On that date Gene M. Sparling III, an amateur birdwatcher from Hot Springs, Ark., sighted a large woodpecker with a red crest in the Cache River National Wildlife Refuge, about 60 miles northeast of Little Rock. Tim W. Gallagher at the Cornell Laboratory of Ornithology, author of a new book about the ivory bill, "The Grail Bird," saw Mr. Sparling's report on a Web site, and within two weeks he and Bobby R. Harrison of Oakwood College in Huntsville, Ala., were in a canoe in the refuge, with Mr. Sparling guiding them.


They just don't make extinctions like they used to.

Posted by Orrin Judd at April 28, 2005 04:10 PM
Comments

Obviously some other bird realized that if it were to adjust its genes, it would get its personal protected wetland.

Posted by: Daran at April 28, 2005 04:17 PM

Good to know that they're still are peckers in the swamps of Arkansas, even with Clinton in New York now.

Posted by: Steve at April 28, 2005 05:28 PM

It's good to see the New York Times writing about 'peckers in Arkansas again. I guess it's been long enough since Clinton's impeachment.

Posted by: Steve at April 28, 2005 05:31 PM

"They just don't make extinctions like they used to."

How do you know?

Posted by: creeper at April 29, 2005 08:26 AM

Observation and Experimentation--you guys should try it sometime.

Posted by: oj at April 29, 2005 08:44 AM

OJ apparently has no idea about the limitations revolving around proving a negative.

Logic--OJ should try it sometime.

Posted by: Jeff Guinn at April 29, 2005 09:36 AM

Jeff:

I understand it perfectly well. It's what makes Darwinism a religion not a science--because the negative can never be proven it can never be disproven, despite the lack of any positive proof.

Posted by: oj at April 29, 2005 09:42 AM

NPR has been going on about this bird for a couple of years now (previously, they went on an expedition into the La swamps to find one).
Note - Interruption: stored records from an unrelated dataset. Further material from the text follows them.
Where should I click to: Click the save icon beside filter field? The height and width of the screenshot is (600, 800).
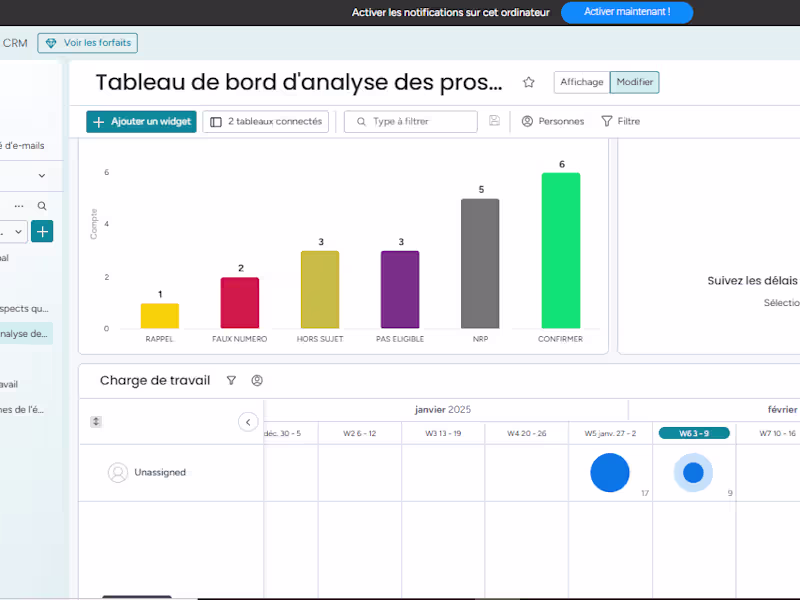click(494, 121)
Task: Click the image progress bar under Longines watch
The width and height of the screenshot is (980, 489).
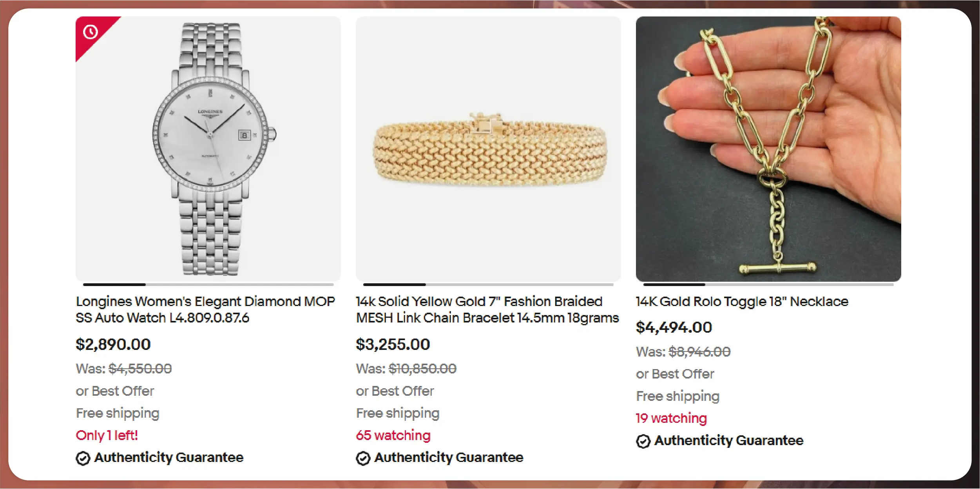Action: pos(208,284)
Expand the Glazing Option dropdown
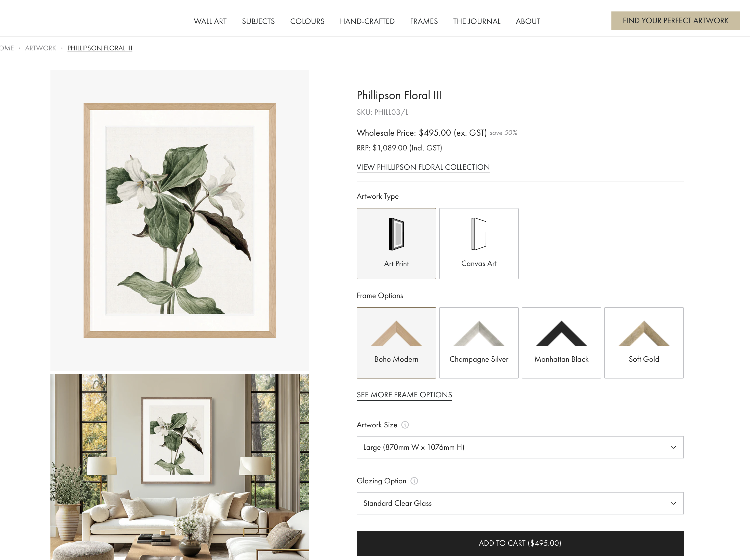Viewport: 750px width, 560px height. (520, 503)
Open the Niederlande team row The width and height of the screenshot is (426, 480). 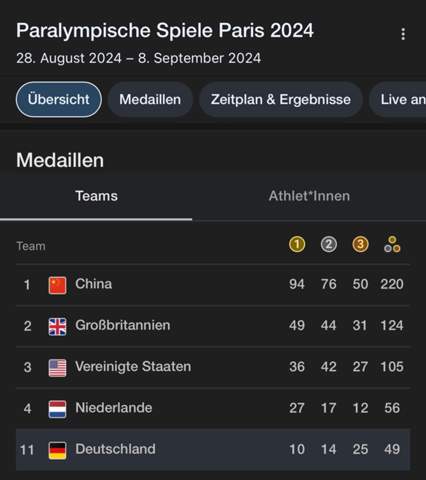tap(213, 409)
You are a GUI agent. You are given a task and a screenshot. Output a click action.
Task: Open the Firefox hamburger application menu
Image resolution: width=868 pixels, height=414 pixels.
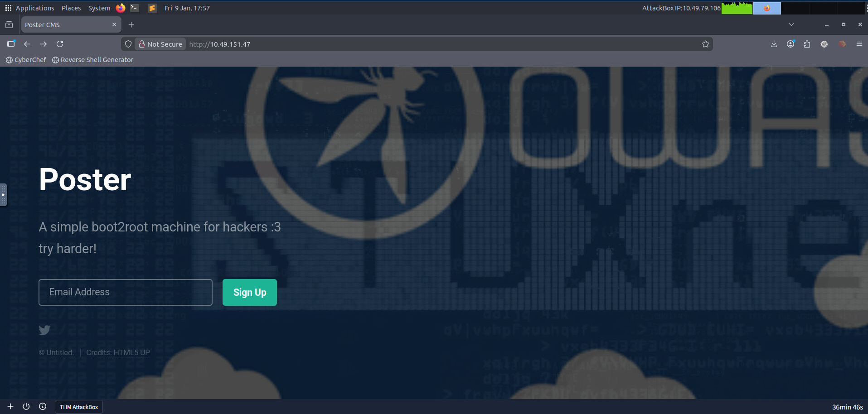coord(859,44)
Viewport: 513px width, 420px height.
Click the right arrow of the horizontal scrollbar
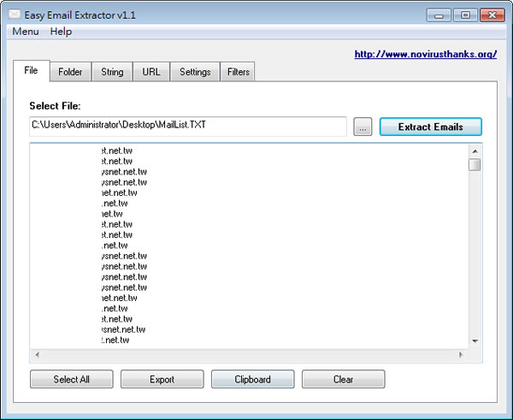[462, 354]
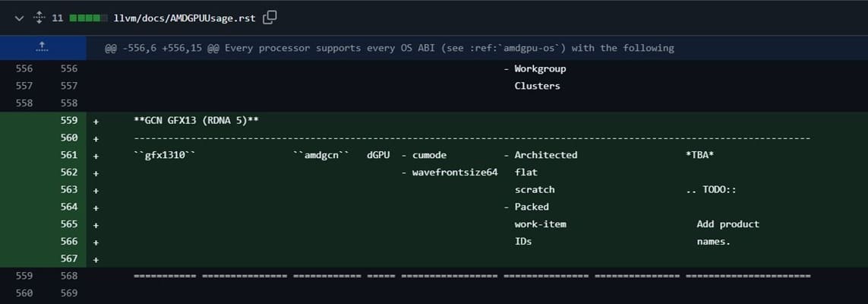Copy the AMDGPUUsage.rst file path
The width and height of the screenshot is (868, 304).
(270, 17)
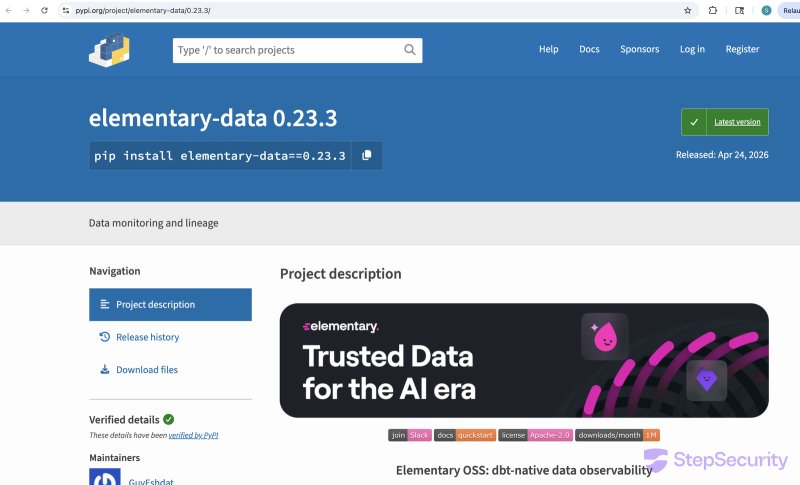This screenshot has height=485, width=800.
Task: Click the GuyEshdat maintainer avatar
Action: pyautogui.click(x=105, y=477)
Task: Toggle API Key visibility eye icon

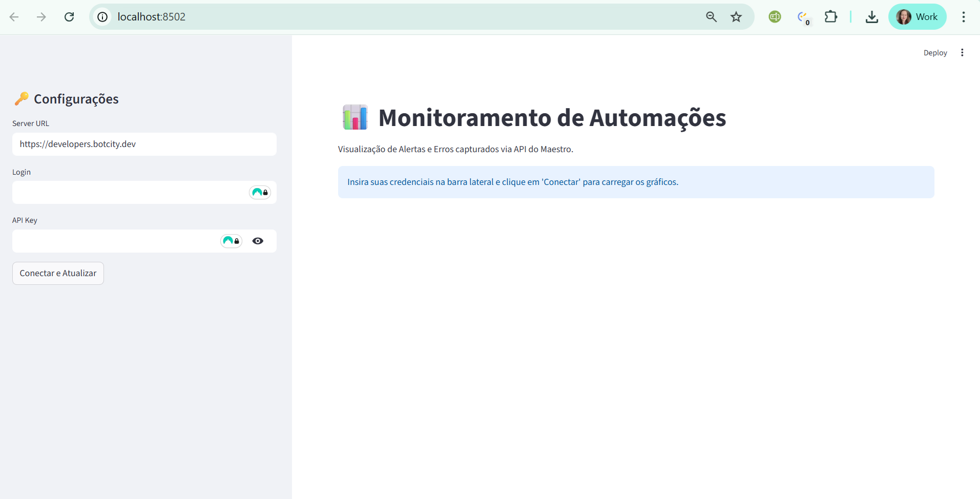Action: (258, 241)
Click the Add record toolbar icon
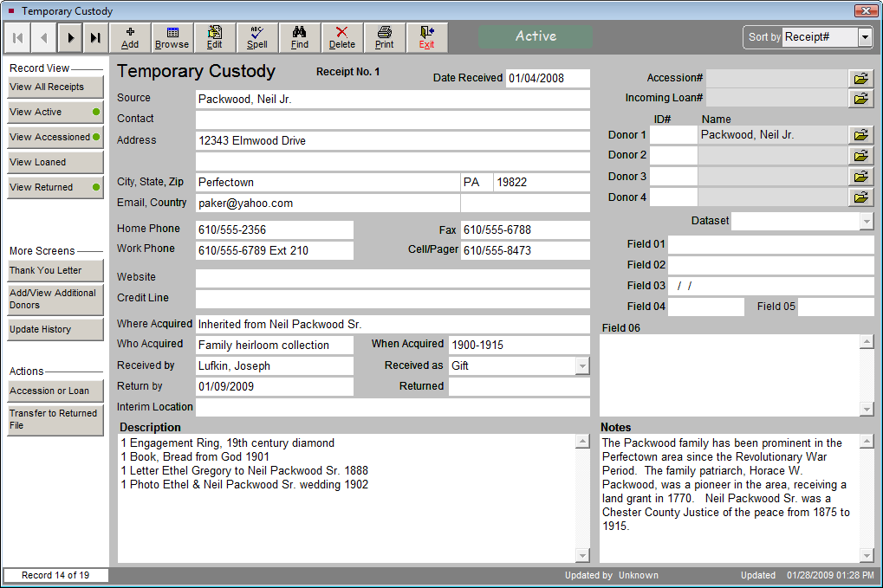This screenshot has width=883, height=588. (130, 37)
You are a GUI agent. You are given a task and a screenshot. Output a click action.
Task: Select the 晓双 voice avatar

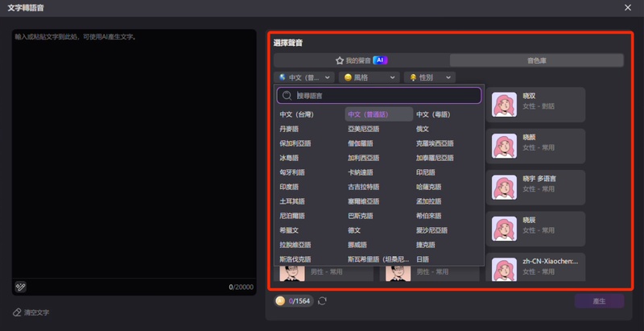pyautogui.click(x=505, y=104)
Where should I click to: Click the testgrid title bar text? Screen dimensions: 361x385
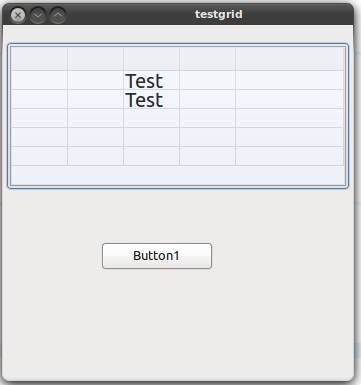point(219,15)
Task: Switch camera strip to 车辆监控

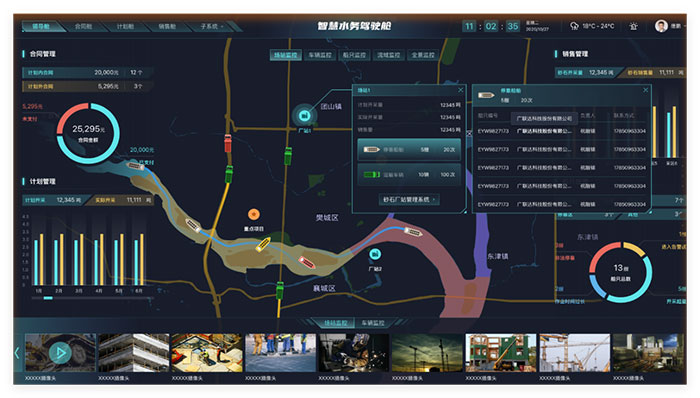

I have to admit I don't get it. Are they particularly delicious?

Posted by: David Cohen at April 29, 2005 12:13 PM

OJ:

There are a good half dozen ways in which Evolution (as distinguished from your strawman "Darwinism") could be completely, emphatically, disproven.

What's more the lack of disproof acts as positive proof--not of Evolution's Truth, but of its truth (internally consistent, possessing definitive deductive consequences.)

Posted by: Jeff Guinn at April 29, 2005 01:29 PM

"the lack of disproof acts as positive proof"

You guys slay me.

Posted by: oj at April 29, 2005 01:35 PM

We're down to 2 po`oulis in my neighborhood, one boy and one girl, but they don't seem to care for each other.

So they'll be extinct in a year or so.

We're the extinction capital of the world. My friend Bob Hobdy, who gets out a lot more than Orrin, discovered three species of tree during his years working for the state that were, by the time he found them, down to one individual each and not reproducing.

Posted by: Harry Eagar at April 29, 2005 06:22 PM

Intelligent Design in action.

Posted by: oj at April 29, 2005 06:26 PM

"Observation and Experimentation--you guys should try it sometime."

An animal was thought to be extinct, but then it turned out it wasn't. This has never happened before? Which observations and experiments make you think that?